A lot of debate surrounds the origin of this legendary quote. Some historians attribute it to Greek philosophy, namely Socrates; others say he cannot take the credit.
To be honest, I am not interested in the historic roots of this maxim. I am only interested in what these two simple words mean for me when put together. It is that the journey of self-discovery should never stop. Yet it does. We go through life in erratic bursts of finding out what we want, when we want and even who we want. Then we settle into a routine of complacency and stagnation. It’s a normal process of life and there is nothing wrong with that until we are jolted from our seats and realise that the old way of handling things will no longer do.
When life throws a curveball, sometimes we fall right off the path which we were once on. Whilst we try to refocus and time moves silently on, this leads to retrospection which itself leads to introspection. In the process of that, we really begin to know who we are. We learn our limits vs. our capabilities, our strengths vs. our weaknesses, our friends vs. our enemies. All those things suddenly become more apparent than ever before.
I never once imagined I would be running a house alone without a husband to raise my children – especially not because of a divorce. However, here I am and in these last five or so years, I’ve learnt a lot about myself. Here are a few of those things:
I will not allow anyone to denigrate me for being divorced; I have to shout much louder than a married woman to be heard and/or taken seriously; I have to be the steel armour which contains and protects the delicate parts of my family; I will never let my boys feel bereft in the absence of their father; I will do my best to remain financially independent of any help from others so as not to give them the chance to feel indebted to them.
The list above speaks of a certain kind of defiance in the face of a society that really does not do much to support women facing life on their own with their children. I can honestly say that it does take its toll on me mentally. It is quite draining to be perfectly honest. I have to present a bold front to the world and then turn around and face my boys and do the same for them. In a sense, I am living between two parallel realities and serving as a buffer between the two.
However, life doesn’t afford me (and other women like me I guess) much scope to have bad days where you don’t feel like getting dressed or going out of the house. I have no choice but to go on. There is no second person to hand the reins over to. And the irony seems to be this: whilst I wear that armour as a strong facade, inside, the core is also very tired and weary.
People have sometimes asked me if I would consider remarriage. The short answer is ‘No’. I believe there’s a time in life for everything I wouldn’t feel the excitement one does when in their twenties and all the expectancies that come with the vigour of youth. I don’t have the desire or energy to get to know someone and nor do I wish to explain my own story so far. I am not cyncial of marriage or love but I know that marriage is not the panacea to my life now.

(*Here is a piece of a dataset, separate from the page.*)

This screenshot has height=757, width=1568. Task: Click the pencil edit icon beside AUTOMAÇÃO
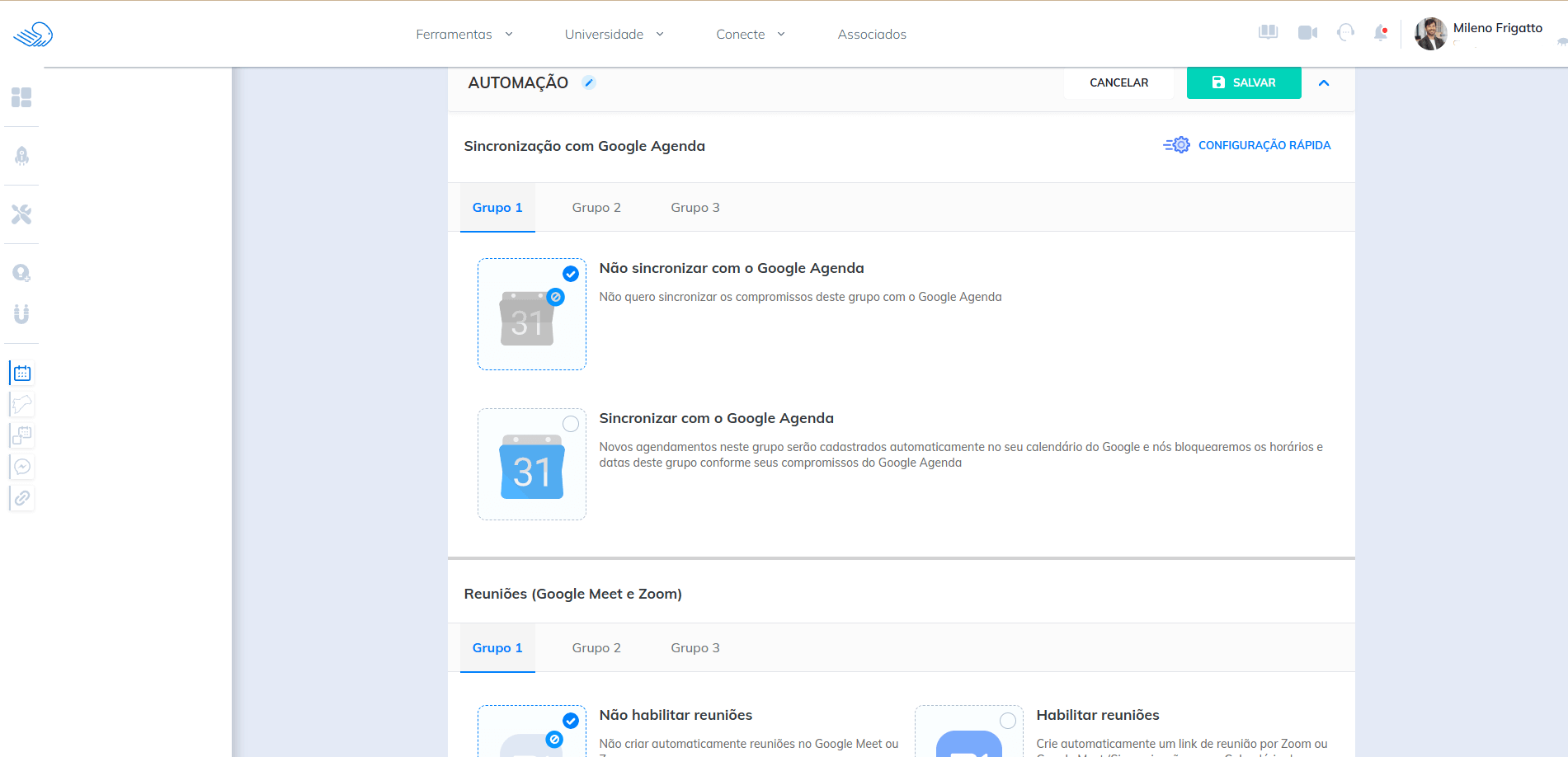pos(589,82)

So, in summary, I have come to know about myself in ways I perhaps would never have done if I had continued in my marriage and allowed someone else to control where we would be going next, both in real terms and spiritually. Allah has given me a new set of circumstances through which He wants me to shine. InshaAllah (God willing), I hope I don’t miss many of those opportunities. Along the way, I will continue to know the updated and revised version of myself.